I just finished re-reading Jean Grondin’s Hans-Georg Gadamer: A Biography (trans. Joel Weinsheimer, part of Yale Studies in Hermeneutics series, 2011). I read this biography not long after it came out, but decided to re-read it due to the rise of fascism and totalitarianism in the United States.
Gadamer lived through the Nazi Party’s rule of Germany, and after the end of the Second World War wound up in the eastern sector of Germany watching the rise of totalitarianism under the rule of the Soviet Union. He was neither a Nazi nor a Communist, and somehow managed to survive both those totalitarian regimes — though admittedly, he got out of East Germany just a few years after the war, before the border close completely.
So how did Gadamer manage to navigate two forms of totalitarianism? He did not support either regime, but did his best to work around them, in order to maintain the tradition of humanistic scholarship. Looking back from our privileged vantage point, we tend to valorize those who engaged in dramatic acts of resistance. We tend to forget that in a totalitarian regime, just living your day-to-day life puts you at risk — you don’t have to engage in dramatic resistance to be killed or imprisoned.
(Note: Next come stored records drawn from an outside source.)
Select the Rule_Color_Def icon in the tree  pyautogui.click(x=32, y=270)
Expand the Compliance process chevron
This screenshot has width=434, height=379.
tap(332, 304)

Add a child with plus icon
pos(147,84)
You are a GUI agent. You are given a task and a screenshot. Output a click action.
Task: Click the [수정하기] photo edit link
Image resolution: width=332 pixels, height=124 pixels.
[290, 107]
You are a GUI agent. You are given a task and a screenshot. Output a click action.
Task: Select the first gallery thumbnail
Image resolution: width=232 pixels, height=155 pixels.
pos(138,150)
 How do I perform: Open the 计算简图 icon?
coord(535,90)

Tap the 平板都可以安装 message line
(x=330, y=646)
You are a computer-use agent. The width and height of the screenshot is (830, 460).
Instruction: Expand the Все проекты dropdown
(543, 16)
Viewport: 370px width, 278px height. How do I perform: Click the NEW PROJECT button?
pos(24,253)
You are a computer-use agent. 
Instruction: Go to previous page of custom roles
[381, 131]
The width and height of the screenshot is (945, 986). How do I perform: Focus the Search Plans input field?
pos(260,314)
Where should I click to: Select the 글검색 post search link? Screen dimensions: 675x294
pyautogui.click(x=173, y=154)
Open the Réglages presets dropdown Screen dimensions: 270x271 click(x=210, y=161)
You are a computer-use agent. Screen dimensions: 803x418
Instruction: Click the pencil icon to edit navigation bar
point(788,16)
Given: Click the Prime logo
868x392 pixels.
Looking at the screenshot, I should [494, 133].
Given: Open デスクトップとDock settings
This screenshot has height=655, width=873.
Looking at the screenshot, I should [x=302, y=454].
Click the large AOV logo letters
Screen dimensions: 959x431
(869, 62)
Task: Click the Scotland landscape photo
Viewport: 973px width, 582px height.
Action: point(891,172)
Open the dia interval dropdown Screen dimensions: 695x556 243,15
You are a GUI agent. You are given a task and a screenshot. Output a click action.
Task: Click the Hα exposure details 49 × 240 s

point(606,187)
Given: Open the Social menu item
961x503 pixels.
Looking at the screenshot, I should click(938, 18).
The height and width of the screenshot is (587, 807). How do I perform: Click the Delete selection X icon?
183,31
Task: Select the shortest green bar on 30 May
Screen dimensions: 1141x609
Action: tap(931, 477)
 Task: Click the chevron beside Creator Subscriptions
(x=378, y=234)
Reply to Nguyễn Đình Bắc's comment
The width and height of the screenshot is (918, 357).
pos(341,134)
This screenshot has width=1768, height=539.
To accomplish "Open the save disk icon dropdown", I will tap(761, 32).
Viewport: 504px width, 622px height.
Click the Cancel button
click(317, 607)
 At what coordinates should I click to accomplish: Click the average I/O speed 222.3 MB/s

Reading about Gadamer’s life is a salutary reminder that totalitarianism is a threat to everyone living in a totalitarian regime.
Throughout the Nazi and Soviet years, Gadamer did his best to keep the tradition of humanistic scholarship alive. That may not sound like much, but it was actually an act of major resistance — quiet resistance, but still major resistance. He wanted to keep core cultural values and traditions alive for the day when totalitarianism would at last be defeated. Again, this may not sound like much, but when you remember that totalitarianism thrives by effacing humanistic culture, then you realize that what Gadamer was doing was in fact serious resistance to totalitarianism.
As I said, I re-read this biography because I’ve been watching the rise of totalitarianism in the United States. The rapid rise in the number of books being banned, the misogynistic anti-abortion laws being passed, the Christian nationalists trying to impose their perversion of Christianity on everyone else — these are all very worrying. And maybe Gadamer’s life provides one example of one approach to the fight against totalitarianism. Some people will gladly take on the high profile resistance, the public protests, fighting fire with fire. But we also need people to keep humanistic culture alive.